This invention relates to the determination of subcriticality of uranium bearing materials during nuclear fuel production. In particular, it relates to the automatic determination of subcriticality or moderator concentration in uranium dioxide powder by a subcriticality measurement apparatus and method. The apparatus includes cadmium thermal neutron shields to facilitate and insure the accuracy of the subcriticality measurements. Measuring the moderator concentration is important, since moderators are effective for slowing or thermalizing fission-produced fast neutrons, which enable the establishment of a nuclear chain reaction.
Typical uranium fuel material comprises the isotope U-238 enriched in the order of 1-4 percent with the isotope U-235. Typical uranium containing fuel elements are shown, for example, by Specker et al in copending application Ser. No. 952,846, filed Oct. 19, 1978, now U.S. Pat. No. 4,285,769.
Uranium is typically stored in the form of uranium dioxide powder in five-gallon steel containers during the process of manufacturing nuclear fuel. To avoid any risk of the combined mass of uranium at any given location becoming critical--that is, capable of sustaining a nuclear chain reaction--the containers are stored individually and separated from one another at a considerable administrative and economic expense.
One difficulty encountered in securing criticality safety for a large number of stored uranium containers is the uncertainty of knowing the subcriticality of any given one of the containers. If the subcriticality of each container were conveniently and accurately determinable, then one could simply calculate the subcriticality of the overall system of individual containers with precision. Unfortunately, no such convenient and accurate measurement technique has been available prior to this invention. This has hampered the development of efficient storage and stockpiling techniques for uranium.
Individual uranium containers of the type utilized in nuclear fuel production are substantially subcritical under all moderator conditions. Accordingly, it is useful to speak in terms of subcriticality rather than criticality. For purposes of this disclosure, we need not speak of degrees of criticality, since the object of criticality safety programs is to prevent any degree of criticality in any portion of the uranium destined for use as reactor fuel.

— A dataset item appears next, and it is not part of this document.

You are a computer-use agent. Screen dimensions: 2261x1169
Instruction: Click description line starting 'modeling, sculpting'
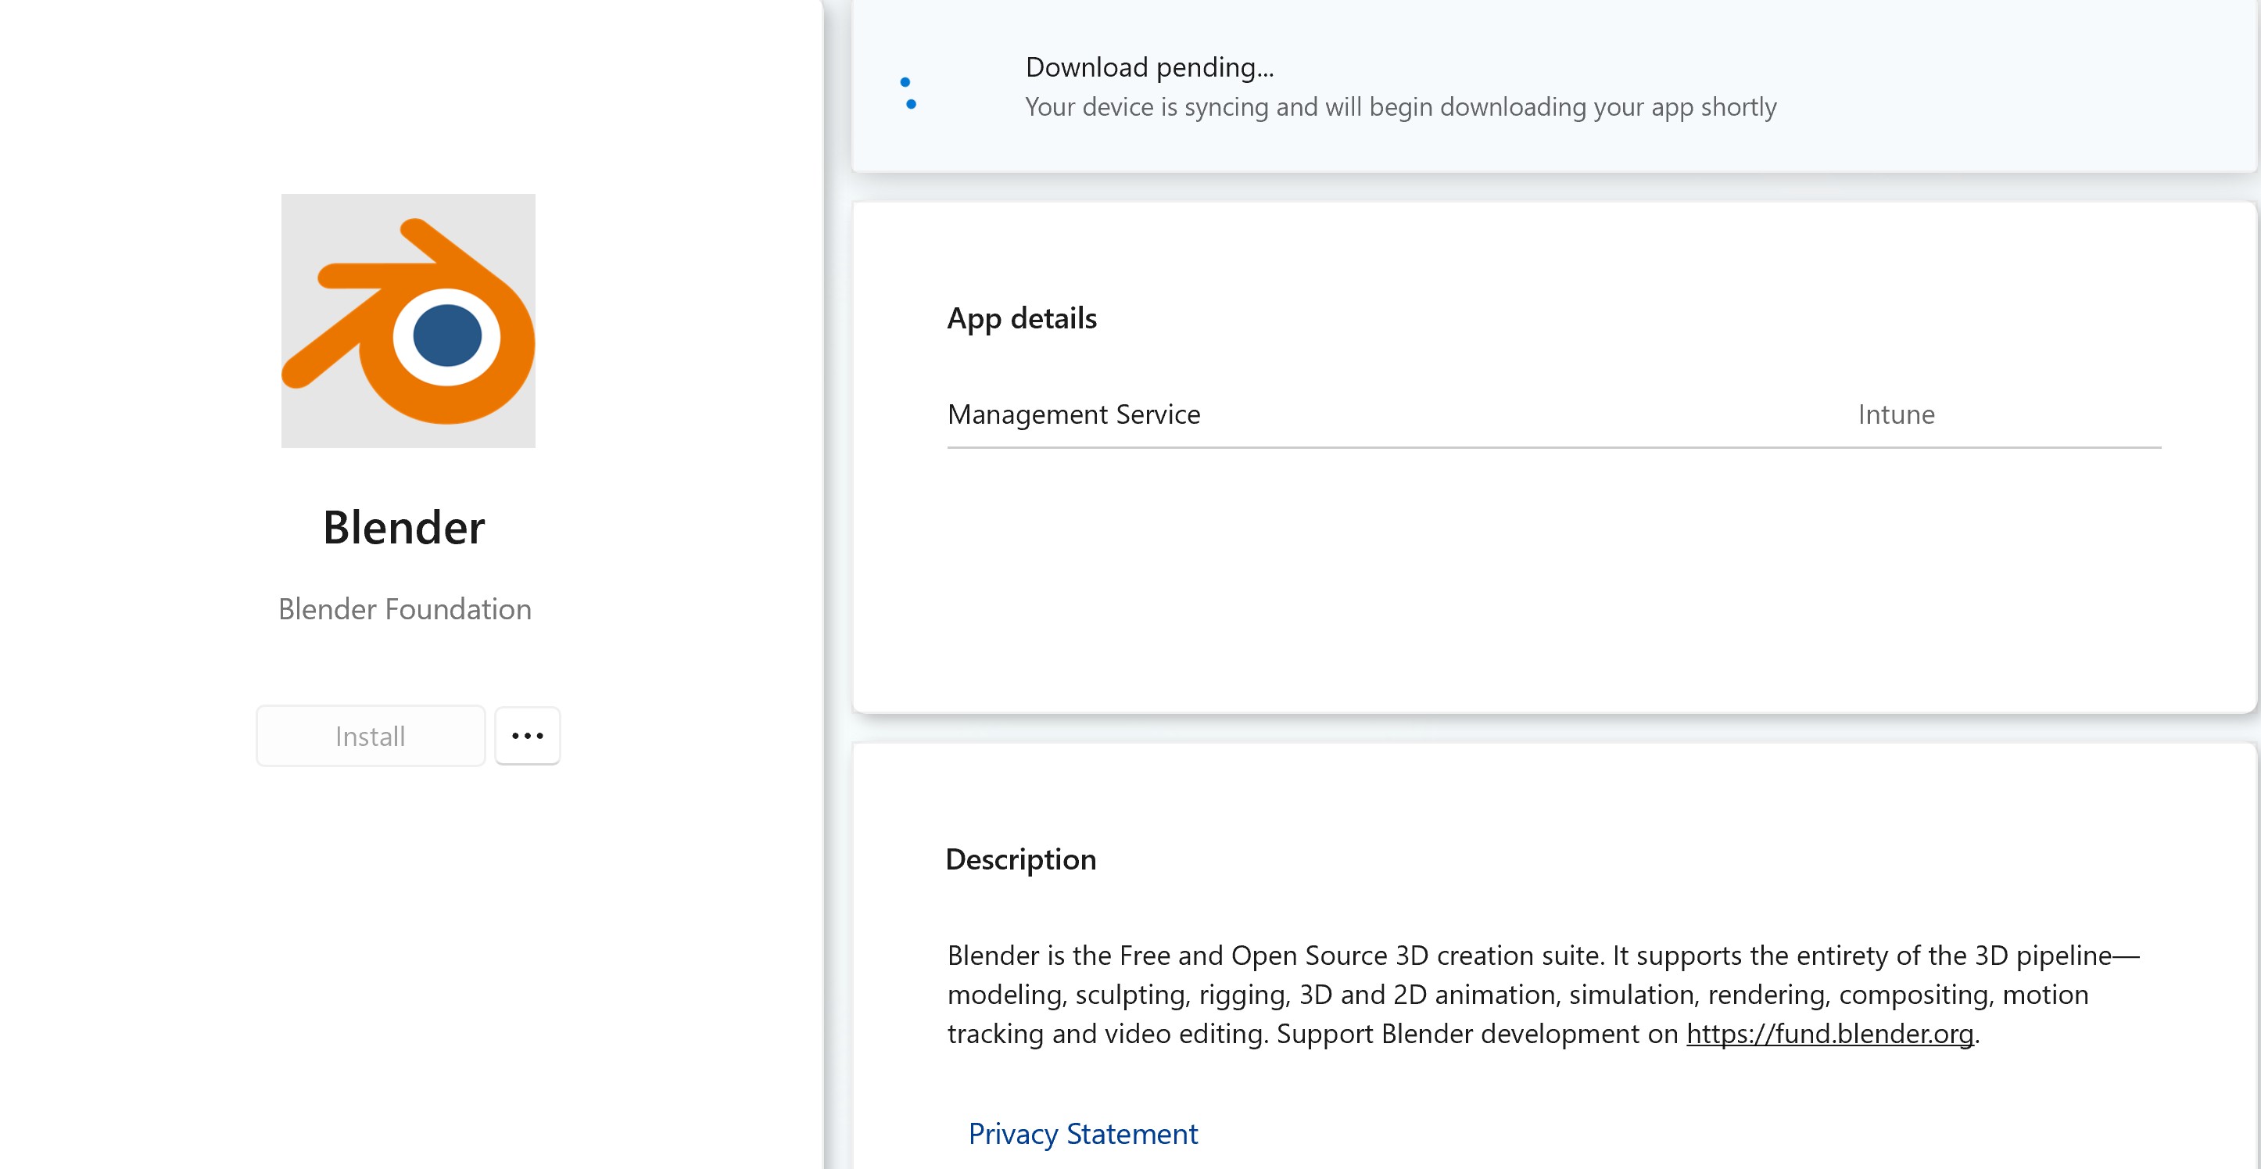click(x=1517, y=994)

Many variables enter the subcriticality calculation, including overall volume, structure, uranium density, enrichment, and of most concern with respect to this invention, the moderator concentration, which primarily involves moisture, or the water content found in the uranium. Uranium density, enrichment, and container volume or structure are generally relatively fixed parameters. The subcriticality parameter of most concern, however, the one susceptible of the greatest variation, is the moderator concentration.
Whatever its origin, the concentration of water in a mass of uranium stored for nuclear fuel production may vary from zero to over 100,000 parts per million. As will be seen, in the context of managing the storage of a system of plurality of uranium containers, a moderator concentration of over 20,000 parts per million is unacceptable for a given container and storage array geometry, which may for example include uranium dioxide contained in five-gallon cans. Of course, an individual container taken independently and separated from other like containers can be flooded with water and still be completely subcritical. A single five-gallon can in which the uranium is frequently stored, for example, is small enough to be subcritical even when submerged in water.

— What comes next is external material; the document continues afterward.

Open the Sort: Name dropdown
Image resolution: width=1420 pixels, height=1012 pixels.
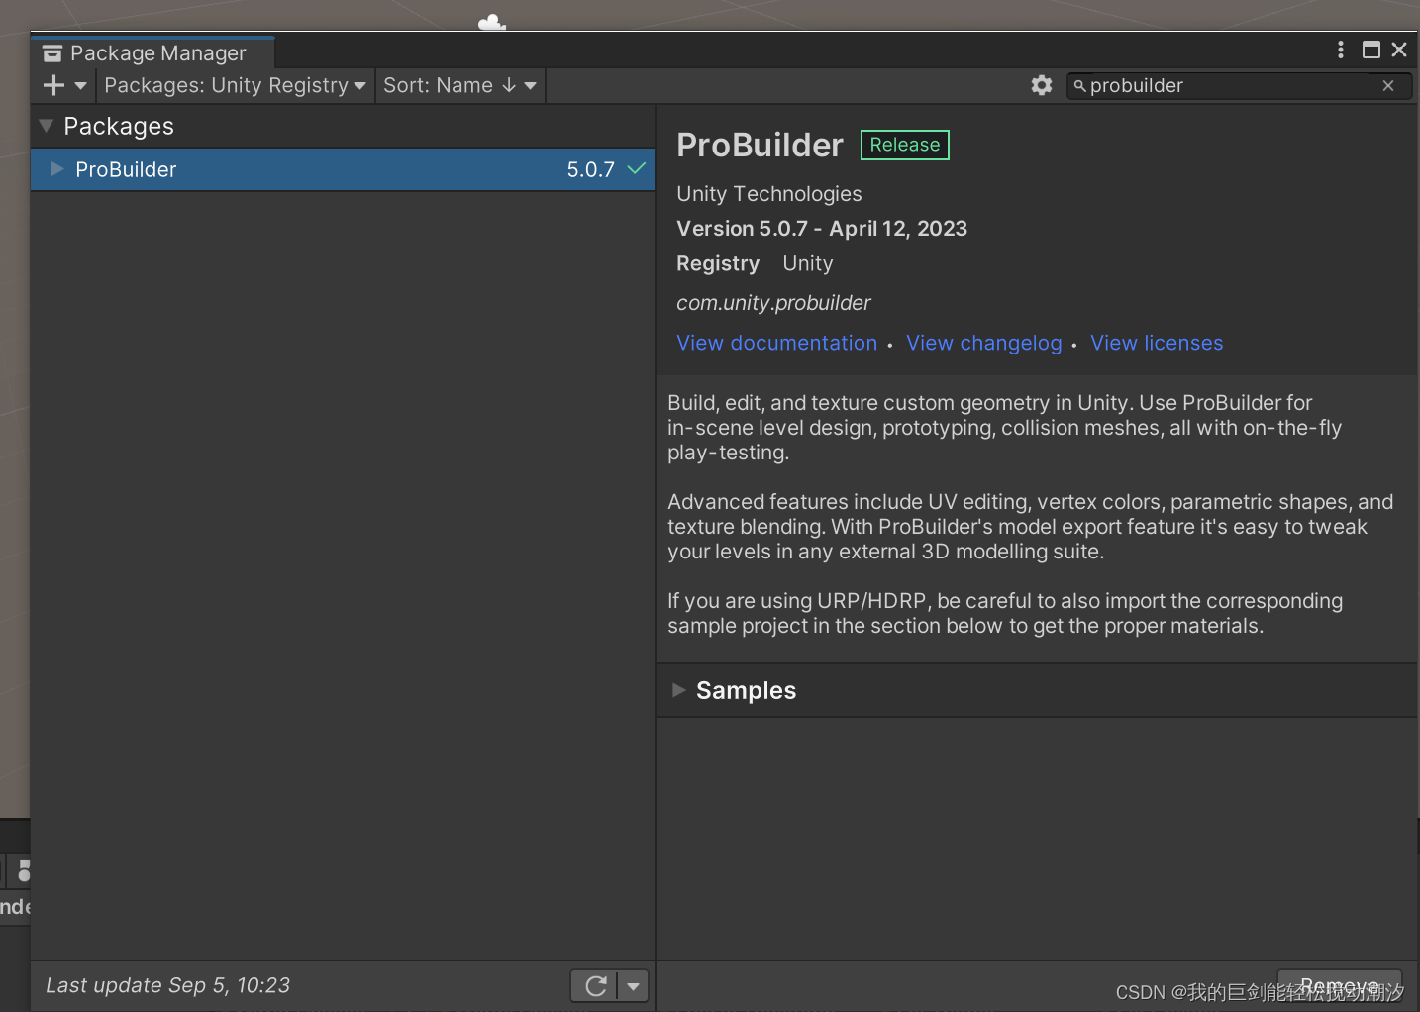(x=459, y=85)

Destructive chemical analysis of samples to determine the subcriticality of each uranium container in a plant or storage area is impractible, since each container must then be opened, and a quantity of uranium is lost in the process. Furthermore, the results of such a chemical test may not be available for hours or even days.
Humidity sensors to measure subcriticality are, as a practical matter, inoperative in the high moisture or moderator environment involved. Moreover, conventional humidity sensors are typically effective to measure ambient humidity, but not the concentration of liquid water. Beyond this, many commercially available humidity sensors are simply unreasonably expensive.